Estas son escenas que tienen lugar habitualmente en bibliotecas públicas que funcionan como tal y, desde luego, se podrían añadir muchas más: presentaciones de libros, talleres, visitas de grupos escolares, proyecciones de películas, cuentacuentos... Las bibliotecas públicas pueden ser --lo son ya en la mayor parte de los casos-- verdaderos espacios de convivencia donde, alrededor de la lectura, la información y el ocio creativo pueden encontrarse personas de toda edad, condición social o nivel de formación. Todo esto requiere de unas instalaciones y unos recursos documentales que forman parte de la definición clásica de biblioteca ("conjunto ordenado de libros"), pero que de nada sirve sin los profesionales, sin duda el factor más costoso, pero también el esencial para que la biblioteca pase de ser un equipamiento pasivo a un centro vivo al servicio de su comunidad.

En contraste con la dinámica cultural descrita se encuentra la sala de estudio. La actividad de estudiar es altamente excluyente y en nada compatible con las actividades propias de una biblioteca pública, que debe tener como misión dar servicio a todos los miembros de la comunidad.
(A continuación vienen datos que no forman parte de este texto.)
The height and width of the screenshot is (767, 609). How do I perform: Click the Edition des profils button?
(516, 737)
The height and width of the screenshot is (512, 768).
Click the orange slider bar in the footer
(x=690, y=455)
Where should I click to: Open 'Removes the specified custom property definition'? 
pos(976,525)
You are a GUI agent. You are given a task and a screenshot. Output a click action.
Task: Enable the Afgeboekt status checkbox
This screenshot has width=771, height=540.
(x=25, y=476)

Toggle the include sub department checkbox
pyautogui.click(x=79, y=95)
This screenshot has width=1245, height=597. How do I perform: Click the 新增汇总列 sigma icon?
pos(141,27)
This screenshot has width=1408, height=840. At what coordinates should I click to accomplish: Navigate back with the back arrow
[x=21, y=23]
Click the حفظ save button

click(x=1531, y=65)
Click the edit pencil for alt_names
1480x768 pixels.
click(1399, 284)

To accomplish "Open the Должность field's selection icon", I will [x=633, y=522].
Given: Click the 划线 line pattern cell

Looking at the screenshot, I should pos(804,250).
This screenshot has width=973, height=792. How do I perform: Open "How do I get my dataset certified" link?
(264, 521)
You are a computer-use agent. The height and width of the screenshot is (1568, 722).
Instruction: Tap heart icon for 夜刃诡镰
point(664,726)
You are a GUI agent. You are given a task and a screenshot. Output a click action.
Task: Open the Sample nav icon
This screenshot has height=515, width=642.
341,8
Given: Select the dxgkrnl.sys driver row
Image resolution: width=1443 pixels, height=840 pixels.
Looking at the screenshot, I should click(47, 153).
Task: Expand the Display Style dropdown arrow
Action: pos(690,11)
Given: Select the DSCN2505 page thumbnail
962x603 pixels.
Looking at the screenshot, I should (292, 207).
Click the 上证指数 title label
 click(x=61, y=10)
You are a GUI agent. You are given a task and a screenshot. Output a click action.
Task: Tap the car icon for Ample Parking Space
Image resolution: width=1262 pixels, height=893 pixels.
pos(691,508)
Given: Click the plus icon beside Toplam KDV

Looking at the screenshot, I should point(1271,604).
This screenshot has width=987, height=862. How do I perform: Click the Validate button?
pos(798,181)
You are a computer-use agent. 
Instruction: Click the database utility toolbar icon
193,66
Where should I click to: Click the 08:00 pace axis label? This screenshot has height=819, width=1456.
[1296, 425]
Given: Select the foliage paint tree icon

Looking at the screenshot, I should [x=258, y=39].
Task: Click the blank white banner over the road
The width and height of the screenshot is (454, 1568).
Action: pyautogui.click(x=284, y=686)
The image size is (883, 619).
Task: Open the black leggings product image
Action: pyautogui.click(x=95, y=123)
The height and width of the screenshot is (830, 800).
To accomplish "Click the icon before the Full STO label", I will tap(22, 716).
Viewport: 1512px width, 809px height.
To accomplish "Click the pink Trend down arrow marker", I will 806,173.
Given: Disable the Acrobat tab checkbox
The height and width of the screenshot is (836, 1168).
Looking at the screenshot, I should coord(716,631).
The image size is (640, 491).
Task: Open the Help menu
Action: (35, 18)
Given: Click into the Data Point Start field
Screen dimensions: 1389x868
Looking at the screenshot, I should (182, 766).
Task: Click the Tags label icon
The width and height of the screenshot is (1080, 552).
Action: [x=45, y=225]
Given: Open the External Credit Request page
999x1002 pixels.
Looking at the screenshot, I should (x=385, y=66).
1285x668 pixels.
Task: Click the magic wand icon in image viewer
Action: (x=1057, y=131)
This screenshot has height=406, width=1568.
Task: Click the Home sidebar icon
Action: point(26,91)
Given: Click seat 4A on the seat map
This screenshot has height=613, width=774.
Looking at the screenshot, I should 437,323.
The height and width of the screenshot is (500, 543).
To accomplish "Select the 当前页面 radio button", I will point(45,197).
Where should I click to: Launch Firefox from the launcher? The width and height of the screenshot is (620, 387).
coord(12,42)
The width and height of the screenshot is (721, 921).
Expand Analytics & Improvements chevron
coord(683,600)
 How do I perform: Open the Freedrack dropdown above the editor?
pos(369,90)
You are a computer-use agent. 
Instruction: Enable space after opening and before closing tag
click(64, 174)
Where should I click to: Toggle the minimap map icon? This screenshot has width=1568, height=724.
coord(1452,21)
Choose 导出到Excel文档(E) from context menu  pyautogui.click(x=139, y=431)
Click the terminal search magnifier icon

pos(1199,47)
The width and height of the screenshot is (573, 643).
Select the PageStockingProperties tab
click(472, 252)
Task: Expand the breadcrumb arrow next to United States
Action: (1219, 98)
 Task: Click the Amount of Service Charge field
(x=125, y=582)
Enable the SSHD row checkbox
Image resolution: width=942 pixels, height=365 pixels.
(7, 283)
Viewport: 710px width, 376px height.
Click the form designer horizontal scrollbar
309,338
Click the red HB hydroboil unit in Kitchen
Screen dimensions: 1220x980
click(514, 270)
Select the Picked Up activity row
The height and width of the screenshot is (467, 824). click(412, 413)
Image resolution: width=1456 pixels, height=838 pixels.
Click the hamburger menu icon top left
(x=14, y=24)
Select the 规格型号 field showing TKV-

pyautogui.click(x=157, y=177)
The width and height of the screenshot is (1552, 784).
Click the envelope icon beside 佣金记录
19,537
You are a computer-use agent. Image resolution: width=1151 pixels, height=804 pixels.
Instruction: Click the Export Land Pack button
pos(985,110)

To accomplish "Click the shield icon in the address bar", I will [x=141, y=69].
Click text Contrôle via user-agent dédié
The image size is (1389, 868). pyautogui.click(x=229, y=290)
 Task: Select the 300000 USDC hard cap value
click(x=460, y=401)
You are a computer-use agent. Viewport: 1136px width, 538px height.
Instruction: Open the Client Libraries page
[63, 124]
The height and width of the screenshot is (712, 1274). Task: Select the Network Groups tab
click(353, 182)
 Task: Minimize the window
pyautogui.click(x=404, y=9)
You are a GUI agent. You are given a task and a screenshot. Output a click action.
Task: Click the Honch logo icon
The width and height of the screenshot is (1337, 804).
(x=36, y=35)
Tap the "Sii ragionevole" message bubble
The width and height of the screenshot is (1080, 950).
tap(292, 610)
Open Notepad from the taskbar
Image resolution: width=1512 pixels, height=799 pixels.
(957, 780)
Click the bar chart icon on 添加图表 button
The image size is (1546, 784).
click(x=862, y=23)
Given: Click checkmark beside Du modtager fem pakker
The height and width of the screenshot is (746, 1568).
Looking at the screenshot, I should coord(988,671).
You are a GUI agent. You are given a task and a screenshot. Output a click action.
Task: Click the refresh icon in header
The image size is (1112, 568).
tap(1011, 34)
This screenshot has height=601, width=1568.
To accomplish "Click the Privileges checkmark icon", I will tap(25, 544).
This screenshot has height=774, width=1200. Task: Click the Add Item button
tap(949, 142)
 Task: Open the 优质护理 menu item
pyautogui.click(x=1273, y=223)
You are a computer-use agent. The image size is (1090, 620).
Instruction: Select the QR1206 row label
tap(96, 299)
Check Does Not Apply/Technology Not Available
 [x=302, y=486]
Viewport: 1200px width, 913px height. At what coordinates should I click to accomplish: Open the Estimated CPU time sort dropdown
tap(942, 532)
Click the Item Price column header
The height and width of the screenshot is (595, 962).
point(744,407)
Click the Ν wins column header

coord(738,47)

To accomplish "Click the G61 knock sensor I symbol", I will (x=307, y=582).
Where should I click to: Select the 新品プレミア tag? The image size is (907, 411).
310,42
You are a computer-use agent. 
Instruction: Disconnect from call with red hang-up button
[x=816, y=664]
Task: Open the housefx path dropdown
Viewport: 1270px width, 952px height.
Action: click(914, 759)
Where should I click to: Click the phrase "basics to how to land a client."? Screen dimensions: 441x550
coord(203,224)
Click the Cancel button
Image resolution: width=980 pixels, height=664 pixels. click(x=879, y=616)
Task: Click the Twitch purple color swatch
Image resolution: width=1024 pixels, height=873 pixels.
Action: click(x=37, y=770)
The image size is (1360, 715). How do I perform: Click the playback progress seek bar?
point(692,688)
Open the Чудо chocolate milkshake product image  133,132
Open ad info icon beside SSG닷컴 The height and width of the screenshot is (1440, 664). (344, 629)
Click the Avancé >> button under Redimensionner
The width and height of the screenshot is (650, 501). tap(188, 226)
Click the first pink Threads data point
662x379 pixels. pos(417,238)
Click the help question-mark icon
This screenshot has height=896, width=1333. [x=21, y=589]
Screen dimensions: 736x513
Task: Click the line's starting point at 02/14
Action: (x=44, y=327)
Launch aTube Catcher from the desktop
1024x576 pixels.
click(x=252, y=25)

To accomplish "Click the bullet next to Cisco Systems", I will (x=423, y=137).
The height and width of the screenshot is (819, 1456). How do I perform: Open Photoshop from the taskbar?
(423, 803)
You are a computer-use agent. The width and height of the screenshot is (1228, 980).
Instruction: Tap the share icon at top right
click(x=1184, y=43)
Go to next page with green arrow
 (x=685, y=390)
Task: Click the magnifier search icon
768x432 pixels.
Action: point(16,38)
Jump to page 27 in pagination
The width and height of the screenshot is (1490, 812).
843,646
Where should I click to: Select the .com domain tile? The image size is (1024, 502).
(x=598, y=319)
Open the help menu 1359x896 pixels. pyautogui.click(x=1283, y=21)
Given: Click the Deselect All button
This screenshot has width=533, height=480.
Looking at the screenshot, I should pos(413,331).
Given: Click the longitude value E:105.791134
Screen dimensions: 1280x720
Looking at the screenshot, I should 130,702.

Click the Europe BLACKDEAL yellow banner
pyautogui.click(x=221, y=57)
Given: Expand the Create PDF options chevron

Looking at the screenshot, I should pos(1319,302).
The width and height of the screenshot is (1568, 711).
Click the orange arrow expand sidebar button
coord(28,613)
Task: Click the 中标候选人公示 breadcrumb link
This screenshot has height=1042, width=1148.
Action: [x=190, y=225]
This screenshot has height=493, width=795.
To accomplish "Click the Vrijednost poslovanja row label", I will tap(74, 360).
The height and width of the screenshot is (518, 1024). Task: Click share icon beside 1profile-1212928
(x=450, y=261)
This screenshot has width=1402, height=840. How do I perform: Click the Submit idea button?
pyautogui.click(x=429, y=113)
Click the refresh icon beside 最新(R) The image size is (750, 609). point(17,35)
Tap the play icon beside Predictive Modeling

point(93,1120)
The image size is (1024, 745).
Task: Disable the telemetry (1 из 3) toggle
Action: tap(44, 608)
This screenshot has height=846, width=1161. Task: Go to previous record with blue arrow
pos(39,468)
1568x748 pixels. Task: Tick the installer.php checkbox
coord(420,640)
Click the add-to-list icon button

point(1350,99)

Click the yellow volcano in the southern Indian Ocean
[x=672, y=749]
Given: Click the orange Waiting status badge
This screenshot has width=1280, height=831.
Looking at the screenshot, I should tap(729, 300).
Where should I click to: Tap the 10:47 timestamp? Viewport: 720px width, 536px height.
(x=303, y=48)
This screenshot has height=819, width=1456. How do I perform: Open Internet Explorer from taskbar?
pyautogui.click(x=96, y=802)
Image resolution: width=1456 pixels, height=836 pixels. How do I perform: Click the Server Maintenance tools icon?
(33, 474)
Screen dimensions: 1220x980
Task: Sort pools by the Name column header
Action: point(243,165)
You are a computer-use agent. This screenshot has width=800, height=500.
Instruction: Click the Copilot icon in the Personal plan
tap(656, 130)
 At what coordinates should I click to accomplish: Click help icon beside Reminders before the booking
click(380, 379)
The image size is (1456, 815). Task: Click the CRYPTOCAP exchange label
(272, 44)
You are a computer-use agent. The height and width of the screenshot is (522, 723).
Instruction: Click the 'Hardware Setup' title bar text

En Córdoba ya tenemos experiencias que han dejado bien patente que bibliotecas y salas de estudio no sólo no son la misma cosa sino que se han revelado como incompatibles. Durante 8 años se implantó una sala de estudio de 24 horas en una biblioteca de barrio, cercana al campus de Menéndez Pidal , precisamente la zona de la ciudad con mayor concentración entonces de instalaciones universitarias. Como resultado, sin entrar ahora a analizar otros problemas de convivencia, fue que el barrio quedó con los peores indicadores de lectura de toda la ciudad: cinco veces menos socios por habitante y seis veces menos préstamos por habitante con respecto a las medias de la ciudad. En otras palabras, en aquel momento nos gastamos el presupuesto público en dotar de fondos bibliográficos y personal a una biblioteca para condenarla a actuar como mera sala de estudio, finalidad para la que, prácticamente, no se necesita otra cosa que mesas y sillas.

Son estas cuestiones y no, desde luego, nada que tenga que ver con la pedantería ni el tecnicismo, las que reclaman que seamos precisos y distingamos claramente entre biblioteca y sala de estudio cuando hablemos de necesidades para la ciudad.

Sobre las carencias reales de instalaciones para estudiar y sobre las preferencias de hacerlo con nocturnidad, podríamos hablar otro día, siempre que este periódico considere oportuno ceder su espacio para ello.